Since our last edition
- Statewide stay-at-home orders in five states—Arizona, Louisiana, Maryland, Nevada, and Vermont—ended on May 15. These became the 19th through 23rd states where stay-at-home orders have ended. Of those five states, three have Republican governors and two have Democratic governors.
- In New York, Gov. Andrew Cuomo (D) announced on May 14 that the state’s stay-at-home order was extended through May 28 for regions, including New York City, that do not meet the state’s reopening criteria. However, five regions that met the criteria could proceed with reopenings of some nonessential businesses beginning May 15, including construction, manufacturing and retail for curbside pick up only. Those regions are the Finger Lakes, Central New York, Mohawk Valley, North County, and the Southern Tier. Cuomo said in a tweet that as soon as a region hits its benchmarks for reopening, they can do so before May 28.
- Delaware’s stay-at-home order was also scheduled to expire, but Gov. John Carney (D) announced on May 8 that it would be extended through May 31. Five other states have orders scheduled to expire on May 31.
- Arkansas (Republican trifecta): Gov. Asa Hutchinson (R) announced the state would not be ready to move to phase two of the state’s reopening plan on May 18 as originally anticipated. The announcement came after the state saw an increase in patients and hospitalizations in the last two days.

┄┄┄┄┄┄

» **Your instructions**: Repeat the stay-at-home order update word for word, beginning at the words "- Arkansas (Republican" and stopping after "last two days.". The listing after this has nothing to do with the work here.

» **Source material**:
┄┄┄┄┄┄

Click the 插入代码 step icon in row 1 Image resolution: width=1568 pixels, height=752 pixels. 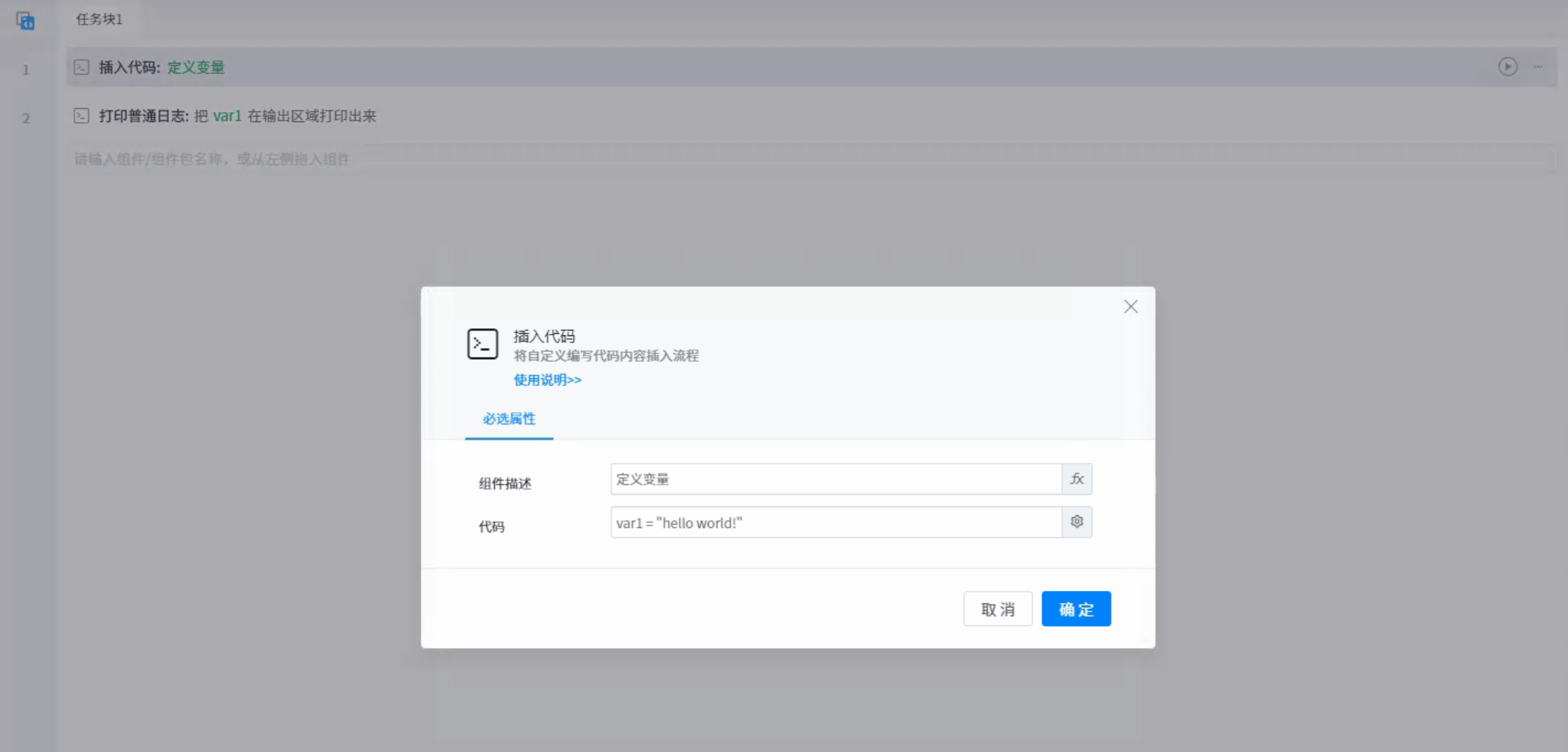(x=81, y=68)
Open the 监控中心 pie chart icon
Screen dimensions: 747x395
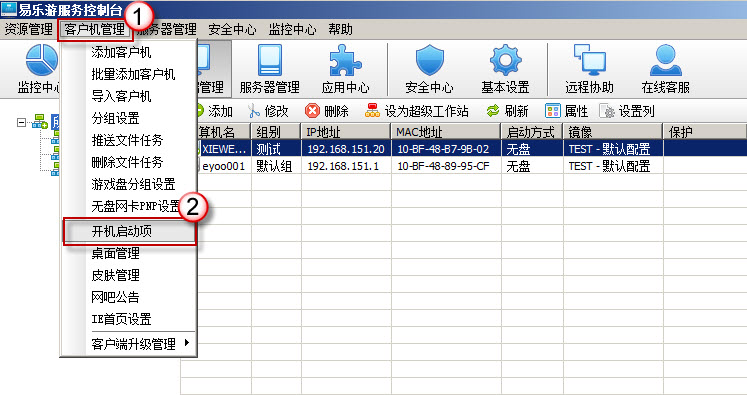pyautogui.click(x=41, y=60)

┄┄┄┄┄┄

» **Task output**:
- Arkansas (Republican trifecta): Gov. Asa Hutchinson (R) announced the state would not be ready to move to phase two of the state’s reopening plan on May 18 as originally anticipated. The announcement came after the state saw an increase in patients and hospitalizations in the last two days.